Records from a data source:
⁂

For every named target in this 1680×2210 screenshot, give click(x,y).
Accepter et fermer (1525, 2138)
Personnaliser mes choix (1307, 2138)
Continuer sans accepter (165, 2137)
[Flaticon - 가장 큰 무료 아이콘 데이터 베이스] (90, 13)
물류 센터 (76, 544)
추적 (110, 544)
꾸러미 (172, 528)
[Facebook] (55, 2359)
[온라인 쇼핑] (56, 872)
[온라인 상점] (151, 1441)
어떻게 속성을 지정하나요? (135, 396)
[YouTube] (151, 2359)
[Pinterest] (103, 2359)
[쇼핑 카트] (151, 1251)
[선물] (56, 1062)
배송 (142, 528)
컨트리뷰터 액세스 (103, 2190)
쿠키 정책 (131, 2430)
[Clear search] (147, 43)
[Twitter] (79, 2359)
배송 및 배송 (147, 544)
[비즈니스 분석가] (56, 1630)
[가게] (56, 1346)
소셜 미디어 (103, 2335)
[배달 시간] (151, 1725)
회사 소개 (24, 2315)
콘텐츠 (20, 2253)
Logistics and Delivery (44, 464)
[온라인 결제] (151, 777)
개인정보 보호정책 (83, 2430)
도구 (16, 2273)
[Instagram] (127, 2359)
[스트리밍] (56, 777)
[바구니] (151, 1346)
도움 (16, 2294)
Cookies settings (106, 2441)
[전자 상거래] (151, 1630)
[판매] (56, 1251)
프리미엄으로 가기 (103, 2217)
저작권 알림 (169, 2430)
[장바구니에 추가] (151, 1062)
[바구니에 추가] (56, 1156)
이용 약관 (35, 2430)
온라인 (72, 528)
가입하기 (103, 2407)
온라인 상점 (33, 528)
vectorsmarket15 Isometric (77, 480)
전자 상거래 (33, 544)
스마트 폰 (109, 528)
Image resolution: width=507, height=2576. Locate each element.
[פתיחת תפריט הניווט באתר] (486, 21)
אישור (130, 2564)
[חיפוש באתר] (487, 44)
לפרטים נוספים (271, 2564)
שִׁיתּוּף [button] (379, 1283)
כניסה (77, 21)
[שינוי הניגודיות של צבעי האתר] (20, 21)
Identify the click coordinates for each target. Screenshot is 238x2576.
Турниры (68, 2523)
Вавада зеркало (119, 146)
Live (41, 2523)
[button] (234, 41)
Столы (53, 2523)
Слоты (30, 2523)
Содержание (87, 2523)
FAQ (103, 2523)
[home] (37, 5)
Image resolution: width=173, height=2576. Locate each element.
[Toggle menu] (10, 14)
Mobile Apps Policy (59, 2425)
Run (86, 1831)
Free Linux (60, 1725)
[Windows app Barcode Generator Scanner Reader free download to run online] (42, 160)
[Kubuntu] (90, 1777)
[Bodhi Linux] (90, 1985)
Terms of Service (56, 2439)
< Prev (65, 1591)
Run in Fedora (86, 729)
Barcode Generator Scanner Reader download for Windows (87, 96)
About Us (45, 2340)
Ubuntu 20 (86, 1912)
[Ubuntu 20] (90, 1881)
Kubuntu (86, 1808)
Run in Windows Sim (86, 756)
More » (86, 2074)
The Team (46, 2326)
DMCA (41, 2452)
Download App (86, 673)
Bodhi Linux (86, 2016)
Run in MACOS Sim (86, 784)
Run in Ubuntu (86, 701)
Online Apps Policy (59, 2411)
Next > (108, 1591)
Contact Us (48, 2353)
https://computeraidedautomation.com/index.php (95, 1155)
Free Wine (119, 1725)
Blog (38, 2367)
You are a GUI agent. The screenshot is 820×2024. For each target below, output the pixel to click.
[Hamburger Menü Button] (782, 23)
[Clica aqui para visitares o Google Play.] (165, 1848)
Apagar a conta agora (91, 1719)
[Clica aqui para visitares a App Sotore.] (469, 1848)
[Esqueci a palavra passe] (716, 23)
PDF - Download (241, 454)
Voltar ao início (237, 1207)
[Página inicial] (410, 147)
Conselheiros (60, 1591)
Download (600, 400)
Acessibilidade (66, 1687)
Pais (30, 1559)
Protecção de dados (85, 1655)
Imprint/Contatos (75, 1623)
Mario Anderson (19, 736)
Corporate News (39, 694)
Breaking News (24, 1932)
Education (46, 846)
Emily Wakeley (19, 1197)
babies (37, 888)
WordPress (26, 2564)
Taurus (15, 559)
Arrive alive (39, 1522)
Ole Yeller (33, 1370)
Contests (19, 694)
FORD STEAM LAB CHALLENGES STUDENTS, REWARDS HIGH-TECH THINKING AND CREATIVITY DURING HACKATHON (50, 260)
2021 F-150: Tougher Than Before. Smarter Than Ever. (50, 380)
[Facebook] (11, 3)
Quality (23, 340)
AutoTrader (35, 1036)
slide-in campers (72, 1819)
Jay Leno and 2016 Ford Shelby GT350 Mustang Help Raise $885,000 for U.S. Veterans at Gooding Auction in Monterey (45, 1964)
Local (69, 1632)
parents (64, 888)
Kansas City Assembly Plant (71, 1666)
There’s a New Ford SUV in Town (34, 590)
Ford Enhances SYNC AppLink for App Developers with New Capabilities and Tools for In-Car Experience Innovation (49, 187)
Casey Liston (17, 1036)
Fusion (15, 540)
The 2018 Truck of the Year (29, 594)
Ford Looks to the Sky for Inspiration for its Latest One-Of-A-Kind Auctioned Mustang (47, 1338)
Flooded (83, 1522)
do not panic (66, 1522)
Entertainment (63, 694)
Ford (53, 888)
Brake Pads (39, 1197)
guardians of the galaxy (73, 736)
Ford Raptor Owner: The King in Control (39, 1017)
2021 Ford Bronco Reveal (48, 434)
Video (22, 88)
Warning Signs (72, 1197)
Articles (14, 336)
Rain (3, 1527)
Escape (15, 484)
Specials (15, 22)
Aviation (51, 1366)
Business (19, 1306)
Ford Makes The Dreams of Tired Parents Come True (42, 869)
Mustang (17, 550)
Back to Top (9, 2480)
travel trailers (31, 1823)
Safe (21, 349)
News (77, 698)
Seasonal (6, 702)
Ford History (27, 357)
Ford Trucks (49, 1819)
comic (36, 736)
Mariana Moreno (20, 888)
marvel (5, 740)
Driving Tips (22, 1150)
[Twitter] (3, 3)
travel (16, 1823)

⁂

• WHAT TO PRODUCE
Please transcribe each entry exactly, keeping every word as it is.

• SOLUTION TO THIS TASK
For every named target in this 1680×2210 screenshot, give click(x,y).
Accepter et fermer (1525, 2138)
Personnaliser mes choix (1307, 2138)
Continuer sans accepter (165, 2137)
[Flaticon - 가장 큰 무료 아이콘 데이터 베이스] (90, 13)
물류 센터 (76, 544)
추적 (110, 544)
꾸러미 (172, 528)
[Facebook] (55, 2359)
[온라인 쇼핑] (56, 872)
[온라인 상점] (151, 1441)
어떻게 속성을 지정하나요? (135, 396)
[YouTube] (151, 2359)
[Pinterest] (103, 2359)
[쇼핑 카트] (151, 1251)
[선물] (56, 1062)
배송 (142, 528)
컨트리뷰터 액세스 (103, 2190)
쿠키 정책 (131, 2430)
[Clear search] (147, 43)
[Twitter] (79, 2359)
배송 및 배송 (147, 544)
[비즈니스 분석가] (56, 1630)
[가게] (56, 1346)
소셜 미디어 (103, 2335)
[배달 시간] (151, 1725)
회사 소개 (24, 2315)
콘텐츠 (20, 2253)
Logistics and Delivery (44, 464)
[온라인 결제] (151, 777)
개인정보 보호정책 (83, 2430)
도구 (16, 2273)
[Instagram] (127, 2359)
[스트리밍] (56, 777)
[바구니] (151, 1346)
도움 (16, 2294)
Cookies settings (106, 2441)
[전자 상거래] (151, 1630)
[판매] (56, 1251)
프리미엄으로 가기 (103, 2217)
저작권 알림 (169, 2430)
[장바구니에 추가] (151, 1062)
[바구니에 추가] (56, 1156)
이용 약관 (35, 2430)
온라인 (72, 528)
가입하기 (103, 2407)
온라인 상점 (33, 528)
vectorsmarket15 Isometric (77, 480)
전자 상거래 (33, 544)
스마트 폰 (109, 528)
Image resolution: width=507, height=2576. Locate each element.
[פתיחת תפריט הניווט באתר] (486, 21)
אישור (130, 2564)
[חיפוש באתר] (487, 44)
לפרטים נוספים (271, 2564)
שִׁיתּוּף [button] (379, 1283)
כניסה (77, 21)
[שינוי הניגודיות של צבעי האתר] (20, 21)
Identify the click coordinates for each target. Screenshot is 238x2576.
Турниры (68, 2523)
Вавада зеркало (119, 146)
Live (41, 2523)
[button] (234, 41)
Столы (53, 2523)
Слоты (30, 2523)
Содержание (87, 2523)
FAQ (103, 2523)
[home] (37, 5)
Image resolution: width=173, height=2576. Locate each element.
[Toggle menu] (10, 14)
Mobile Apps Policy (59, 2425)
Run (86, 1831)
Free Linux (60, 1725)
[Windows app Barcode Generator Scanner Reader free download to run online] (42, 160)
[Kubuntu] (90, 1777)
[Bodhi Linux] (90, 1985)
Terms of Service (56, 2439)
< Prev (65, 1591)
Run in Fedora (86, 729)
Barcode Generator Scanner Reader download for Windows (87, 96)
About Us (45, 2340)
Ubuntu 20 (86, 1912)
[Ubuntu 20] (90, 1881)
Kubuntu (86, 1808)
Run in Windows Sim (86, 756)
More » (86, 2074)
The Team (46, 2326)
DMCA (41, 2452)
Download App (86, 673)
Bodhi Linux (86, 2016)
Run in MACOS Sim (86, 784)
Run in Ubuntu (86, 701)
Online Apps Policy (59, 2411)
Next > (108, 1591)
Contact Us (48, 2353)
https://computeraidedautomation.com/index.php (95, 1155)
Free Wine (119, 1725)
Blog (38, 2367)
You are a GUI agent. The screenshot is 820×2024. For each target below, output the pixel to click.
[Hamburger Menü Button] (782, 23)
[Clica aqui para visitares o Google Play.] (165, 1848)
Apagar a conta agora (91, 1719)
[Clica aqui para visitares a App Sotore.] (469, 1848)
[Esqueci a palavra passe] (716, 23)
PDF - Download (241, 454)
Voltar ao início (237, 1207)
[Página inicial] (410, 147)
Conselheiros (60, 1591)
Download (600, 400)
Acessibilidade (66, 1687)
Pais (30, 1559)
Protecção de dados (85, 1655)
Imprint/Contatos (75, 1623)
Mario Anderson (19, 736)
Corporate News (39, 694)
Breaking News (24, 1932)
Education (46, 846)
Emily Wakeley (19, 1197)
babies (37, 888)
WordPress (26, 2564)
Taurus (15, 559)
Arrive alive (39, 1522)
Ole Yeller (33, 1370)
Contests (19, 694)
FORD STEAM LAB CHALLENGES STUDENTS, REWARDS HIGH-TECH THINKING AND CREATIVITY DURING HACKATHON (50, 260)
2021 F-150: Tougher Than Before. Smarter Than Ever. (50, 380)
[Facebook] (11, 3)
Quality (23, 340)
AutoTrader (35, 1036)
slide-in campers (72, 1819)
Jay Leno and 2016 Ford Shelby GT350 Mustang Help Raise $885,000 for U.S. Veterans at Gooding Auction in Monterey (45, 1964)
Local (69, 1632)
parents (64, 888)
Kansas City Assembly Plant (71, 1666)
There’s a New Ford SUV in Town (34, 590)
Ford Enhances SYNC AppLink for App Developers with New Capabilities and Tools for In-Car Experience Innovation (49, 187)
Casey Liston (17, 1036)
Fusion (15, 540)
The 2018 Truck of the Year (29, 594)
Ford Looks to the Sky for Inspiration for its Latest One-Of-A-Kind Auctioned Mustang (47, 1338)
Flooded (83, 1522)
do not panic (66, 1522)
Entertainment (63, 694)
Ford (53, 888)
Brake Pads (39, 1197)
guardians of the galaxy (73, 736)
Ford Raptor Owner: The King in Control (39, 1017)
2021 Ford Bronco Reveal (48, 434)
Video (22, 88)
Warning Signs (72, 1197)
Articles (14, 336)
Rain (3, 1527)
Escape (15, 484)
Specials (15, 22)
Aviation (51, 1366)
Business (19, 1306)
Ford Makes The Dreams of Tired Parents Come True (42, 869)
Mustang (17, 550)
Back to Top (9, 2480)
travel trailers (31, 1823)
Safe (21, 349)
News (77, 698)
Seasonal (6, 702)
Ford History (27, 357)
Ford Trucks (49, 1819)
comic (36, 736)
Mariana Moreno (20, 888)
marvel (5, 740)
Driving Tips (22, 1150)
[Twitter] (3, 3)
travel (16, 1823)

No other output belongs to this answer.